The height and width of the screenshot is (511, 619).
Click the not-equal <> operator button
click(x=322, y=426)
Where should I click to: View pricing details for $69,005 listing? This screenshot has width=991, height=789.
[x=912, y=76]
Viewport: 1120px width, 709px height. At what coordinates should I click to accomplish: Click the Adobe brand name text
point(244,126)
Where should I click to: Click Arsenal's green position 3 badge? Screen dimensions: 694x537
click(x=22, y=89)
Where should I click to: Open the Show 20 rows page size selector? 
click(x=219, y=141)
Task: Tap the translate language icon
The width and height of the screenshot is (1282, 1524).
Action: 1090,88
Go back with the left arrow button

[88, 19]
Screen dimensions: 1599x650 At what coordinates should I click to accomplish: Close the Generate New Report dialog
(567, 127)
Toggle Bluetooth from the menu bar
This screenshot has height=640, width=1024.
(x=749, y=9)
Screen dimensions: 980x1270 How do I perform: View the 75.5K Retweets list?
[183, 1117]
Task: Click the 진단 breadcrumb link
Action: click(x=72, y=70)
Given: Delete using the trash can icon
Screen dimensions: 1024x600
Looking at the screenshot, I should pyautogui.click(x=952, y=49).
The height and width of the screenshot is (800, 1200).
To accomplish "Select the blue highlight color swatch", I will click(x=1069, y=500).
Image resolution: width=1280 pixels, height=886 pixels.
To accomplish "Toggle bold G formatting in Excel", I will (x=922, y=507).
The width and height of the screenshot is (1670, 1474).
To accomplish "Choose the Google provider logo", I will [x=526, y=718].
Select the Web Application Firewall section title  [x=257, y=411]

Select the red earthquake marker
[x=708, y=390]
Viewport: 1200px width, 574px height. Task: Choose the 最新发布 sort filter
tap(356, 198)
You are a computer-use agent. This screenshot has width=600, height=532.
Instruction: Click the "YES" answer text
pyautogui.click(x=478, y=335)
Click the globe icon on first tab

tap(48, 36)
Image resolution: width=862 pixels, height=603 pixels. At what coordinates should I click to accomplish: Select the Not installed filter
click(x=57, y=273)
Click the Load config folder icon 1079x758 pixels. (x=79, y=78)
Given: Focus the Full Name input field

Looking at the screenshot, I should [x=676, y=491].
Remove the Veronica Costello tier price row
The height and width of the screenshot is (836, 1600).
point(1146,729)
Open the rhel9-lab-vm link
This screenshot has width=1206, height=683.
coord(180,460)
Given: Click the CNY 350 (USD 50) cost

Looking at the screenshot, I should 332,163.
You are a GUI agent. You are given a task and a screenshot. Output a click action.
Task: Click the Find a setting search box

**What you need to do**
Go through the listing and transcribe all of it exactly.

**Exercise answer**
The height and width of the screenshot is (511, 619).
Click the not-equal <> operator button
click(x=322, y=426)
Where should I click to: View pricing details for $69,005 listing? This screenshot has width=991, height=789.
[x=912, y=76]
Viewport: 1120px width, 709px height. At what coordinates should I click to accomplish: Click the Adobe brand name text
point(244,126)
Where should I click to: Click Arsenal's green position 3 badge? Screen dimensions: 694x537
click(x=22, y=89)
Where should I click to: Open the Show 20 rows page size selector? 
click(x=219, y=141)
Task: Tap the translate language icon
The width and height of the screenshot is (1282, 1524).
Action: 1090,88
Go back with the left arrow button

[88, 19]
Screen dimensions: 1599x650 At what coordinates should I click to accomplish: Close the Generate New Report dialog
(567, 127)
Toggle Bluetooth from the menu bar
This screenshot has height=640, width=1024.
(x=749, y=9)
Screen dimensions: 980x1270 How do I perform: View the 75.5K Retweets list?
[183, 1117]
Task: Click the 진단 breadcrumb link
Action: click(x=72, y=70)
Given: Delete using the trash can icon
Screen dimensions: 1024x600
Looking at the screenshot, I should pyautogui.click(x=952, y=49).
The height and width of the screenshot is (800, 1200).
To accomplish "Select the blue highlight color swatch", I will click(x=1069, y=500).
Image resolution: width=1280 pixels, height=886 pixels.
To accomplish "Toggle bold G formatting in Excel", I will (x=922, y=507).
The width and height of the screenshot is (1670, 1474).
To accomplish "Choose the Google provider logo", I will [x=526, y=718].
Select the Web Application Firewall section title  [x=257, y=411]

Select the red earthquake marker
[x=708, y=390]
Viewport: 1200px width, 574px height. Task: Choose the 最新发布 sort filter
tap(356, 198)
You are a computer-use agent. This screenshot has width=600, height=532.
Instruction: Click the "YES" answer text
pyautogui.click(x=478, y=335)
Click the globe icon on first tab

tap(48, 36)
Image resolution: width=862 pixels, height=603 pixels. At what coordinates should I click to accomplish: Select the Not installed filter
click(x=57, y=273)
Click the Load config folder icon 1079x758 pixels. (x=79, y=78)
Given: Focus the Full Name input field

Looking at the screenshot, I should [x=676, y=491].
Remove the Veronica Costello tier price row
The height and width of the screenshot is (836, 1600).
point(1146,729)
Open the rhel9-lab-vm link
This screenshot has width=1206, height=683.
coord(180,460)
Given: Click the CNY 350 (USD 50) cost

Looking at the screenshot, I should 332,163.
You are a GUI agent. You are given a task and a screenshot. Output a click action.
Task: Click the Find a setting search box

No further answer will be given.